§ **Do this**
Copy out every line of the listing below without changing anything.

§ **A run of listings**
────────

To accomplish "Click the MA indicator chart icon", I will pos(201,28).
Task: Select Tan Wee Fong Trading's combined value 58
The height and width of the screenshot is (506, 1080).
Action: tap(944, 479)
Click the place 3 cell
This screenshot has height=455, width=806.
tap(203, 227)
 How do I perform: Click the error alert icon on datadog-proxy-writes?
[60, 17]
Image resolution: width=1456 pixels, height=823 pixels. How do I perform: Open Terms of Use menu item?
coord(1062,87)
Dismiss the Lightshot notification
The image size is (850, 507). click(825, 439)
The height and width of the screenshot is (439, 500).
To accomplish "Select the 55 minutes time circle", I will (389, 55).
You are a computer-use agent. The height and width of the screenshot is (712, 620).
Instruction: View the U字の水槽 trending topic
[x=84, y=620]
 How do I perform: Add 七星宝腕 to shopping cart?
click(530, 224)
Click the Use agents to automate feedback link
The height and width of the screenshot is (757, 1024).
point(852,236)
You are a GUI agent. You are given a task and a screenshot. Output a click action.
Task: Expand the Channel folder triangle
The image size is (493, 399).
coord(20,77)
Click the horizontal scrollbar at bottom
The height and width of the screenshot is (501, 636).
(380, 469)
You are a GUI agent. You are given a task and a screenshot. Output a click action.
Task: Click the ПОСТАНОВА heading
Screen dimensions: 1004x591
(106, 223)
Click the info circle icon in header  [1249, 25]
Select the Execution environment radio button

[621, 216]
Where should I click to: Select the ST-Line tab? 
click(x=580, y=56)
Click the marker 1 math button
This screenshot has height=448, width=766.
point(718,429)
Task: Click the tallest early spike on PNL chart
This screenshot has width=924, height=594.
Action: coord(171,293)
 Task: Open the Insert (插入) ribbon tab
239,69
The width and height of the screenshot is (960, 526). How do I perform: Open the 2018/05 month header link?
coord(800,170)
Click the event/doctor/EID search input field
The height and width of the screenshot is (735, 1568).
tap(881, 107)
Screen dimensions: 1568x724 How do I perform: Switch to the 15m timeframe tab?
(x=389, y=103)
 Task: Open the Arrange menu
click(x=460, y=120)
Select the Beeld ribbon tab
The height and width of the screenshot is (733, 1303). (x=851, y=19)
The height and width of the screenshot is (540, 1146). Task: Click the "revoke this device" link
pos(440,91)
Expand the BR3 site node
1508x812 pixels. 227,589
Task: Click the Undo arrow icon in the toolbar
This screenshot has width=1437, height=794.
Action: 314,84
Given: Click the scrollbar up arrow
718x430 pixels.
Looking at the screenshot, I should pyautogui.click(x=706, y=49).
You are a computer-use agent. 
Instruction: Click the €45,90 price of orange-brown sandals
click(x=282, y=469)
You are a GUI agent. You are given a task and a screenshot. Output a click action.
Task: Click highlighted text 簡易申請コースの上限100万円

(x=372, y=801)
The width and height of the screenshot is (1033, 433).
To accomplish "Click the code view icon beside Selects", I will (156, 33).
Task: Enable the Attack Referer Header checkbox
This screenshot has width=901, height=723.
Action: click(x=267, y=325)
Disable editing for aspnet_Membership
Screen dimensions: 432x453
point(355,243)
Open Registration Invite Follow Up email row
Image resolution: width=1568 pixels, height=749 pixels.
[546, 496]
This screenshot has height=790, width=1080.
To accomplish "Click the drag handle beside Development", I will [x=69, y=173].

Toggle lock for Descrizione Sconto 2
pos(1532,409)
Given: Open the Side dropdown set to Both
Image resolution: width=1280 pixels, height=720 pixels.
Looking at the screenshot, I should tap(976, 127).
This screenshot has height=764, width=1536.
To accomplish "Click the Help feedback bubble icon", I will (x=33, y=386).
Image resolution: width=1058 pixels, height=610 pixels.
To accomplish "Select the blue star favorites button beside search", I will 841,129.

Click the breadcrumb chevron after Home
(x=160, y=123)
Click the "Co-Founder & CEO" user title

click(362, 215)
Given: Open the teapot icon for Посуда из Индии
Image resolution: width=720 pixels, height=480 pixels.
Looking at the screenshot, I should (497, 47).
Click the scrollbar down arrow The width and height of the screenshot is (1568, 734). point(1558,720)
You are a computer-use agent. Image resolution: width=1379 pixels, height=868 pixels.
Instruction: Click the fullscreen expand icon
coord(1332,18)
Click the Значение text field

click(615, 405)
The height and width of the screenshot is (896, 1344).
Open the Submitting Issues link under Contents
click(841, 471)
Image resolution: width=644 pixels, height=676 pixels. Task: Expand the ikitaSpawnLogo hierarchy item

────────

§ **The reply**
To accomplish "Click the MA indicator chart icon", I will pos(201,28).
Task: Select Tan Wee Fong Trading's combined value 58
The height and width of the screenshot is (506, 1080).
Action: tap(944, 479)
Click the place 3 cell
This screenshot has height=455, width=806.
tap(203, 227)
 How do I perform: Click the error alert icon on datadog-proxy-writes?
[60, 17]
Image resolution: width=1456 pixels, height=823 pixels. How do I perform: Open Terms of Use menu item?
coord(1062,87)
Dismiss the Lightshot notification
The image size is (850, 507). click(825, 439)
The height and width of the screenshot is (439, 500).
To accomplish "Select the 55 minutes time circle", I will (389, 55).
You are a computer-use agent. The height and width of the screenshot is (712, 620).
Instruction: View the U字の水槽 trending topic
[x=84, y=620]
 How do I perform: Add 七星宝腕 to shopping cart?
click(530, 224)
Click the Use agents to automate feedback link
The height and width of the screenshot is (757, 1024).
point(852,236)
You are a GUI agent. You are given a task and a screenshot. Output a click action.
Task: Expand the Channel folder triangle
The image size is (493, 399).
coord(20,77)
Click the horizontal scrollbar at bottom
The height and width of the screenshot is (501, 636).
(380, 469)
You are a GUI agent. You are given a task and a screenshot. Output a click action.
Task: Click the ПОСТАНОВА heading
Screen dimensions: 1004x591
(106, 223)
Click the info circle icon in header  [1249, 25]
Select the Execution environment radio button

[621, 216]
Where should I click to: Select the ST-Line tab? 
click(x=580, y=56)
Click the marker 1 math button
This screenshot has height=448, width=766.
point(718,429)
Task: Click the tallest early spike on PNL chart
This screenshot has width=924, height=594.
Action: coord(171,293)
 Task: Open the Insert (插入) ribbon tab
239,69
The width and height of the screenshot is (960, 526). How do I perform: Open the 2018/05 month header link?
coord(800,170)
Click the event/doctor/EID search input field
The height and width of the screenshot is (735, 1568).
tap(881, 107)
Screen dimensions: 1568x724 How do I perform: Switch to the 15m timeframe tab?
(x=389, y=103)
 Task: Open the Arrange menu
click(x=460, y=120)
Select the Beeld ribbon tab
The height and width of the screenshot is (733, 1303). (x=851, y=19)
The height and width of the screenshot is (540, 1146). Task: Click the "revoke this device" link
pos(440,91)
Expand the BR3 site node
1508x812 pixels. 227,589
Task: Click the Undo arrow icon in the toolbar
This screenshot has width=1437, height=794.
Action: 314,84
Given: Click the scrollbar up arrow
718x430 pixels.
Looking at the screenshot, I should pyautogui.click(x=706, y=49).
You are a computer-use agent. 
Instruction: Click the €45,90 price of orange-brown sandals
click(x=282, y=469)
You are a GUI agent. You are given a task and a screenshot. Output a click action.
Task: Click highlighted text 簡易申請コースの上限100万円

(x=372, y=801)
The width and height of the screenshot is (1033, 433).
To accomplish "Click the code view icon beside Selects", I will (156, 33).
Task: Enable the Attack Referer Header checkbox
This screenshot has width=901, height=723.
Action: click(x=267, y=325)
Disable editing for aspnet_Membership
Screen dimensions: 432x453
point(355,243)
Open Registration Invite Follow Up email row
Image resolution: width=1568 pixels, height=749 pixels.
[546, 496]
This screenshot has height=790, width=1080.
To accomplish "Click the drag handle beside Development", I will [x=69, y=173].

Toggle lock for Descrizione Sconto 2
pos(1532,409)
Given: Open the Side dropdown set to Both
Image resolution: width=1280 pixels, height=720 pixels.
Looking at the screenshot, I should tap(976, 127).
This screenshot has height=764, width=1536.
To accomplish "Click the Help feedback bubble icon", I will (x=33, y=386).
Image resolution: width=1058 pixels, height=610 pixels.
To accomplish "Select the blue star favorites button beside search", I will 841,129.

Click the breadcrumb chevron after Home
(x=160, y=123)
Click the "Co-Founder & CEO" user title

click(362, 215)
Given: Open the teapot icon for Посуда из Индии
Image resolution: width=720 pixels, height=480 pixels.
Looking at the screenshot, I should (497, 47).
Click the scrollbar down arrow The width and height of the screenshot is (1568, 734). point(1558,720)
You are a computer-use agent. Image resolution: width=1379 pixels, height=868 pixels.
Instruction: Click the fullscreen expand icon
coord(1332,18)
Click the Значение text field

click(615, 405)
The height and width of the screenshot is (896, 1344).
Open the Submitting Issues link under Contents
click(841, 471)
Image resolution: width=644 pixels, height=676 pixels. Task: Expand the ikitaSpawnLogo hierarchy item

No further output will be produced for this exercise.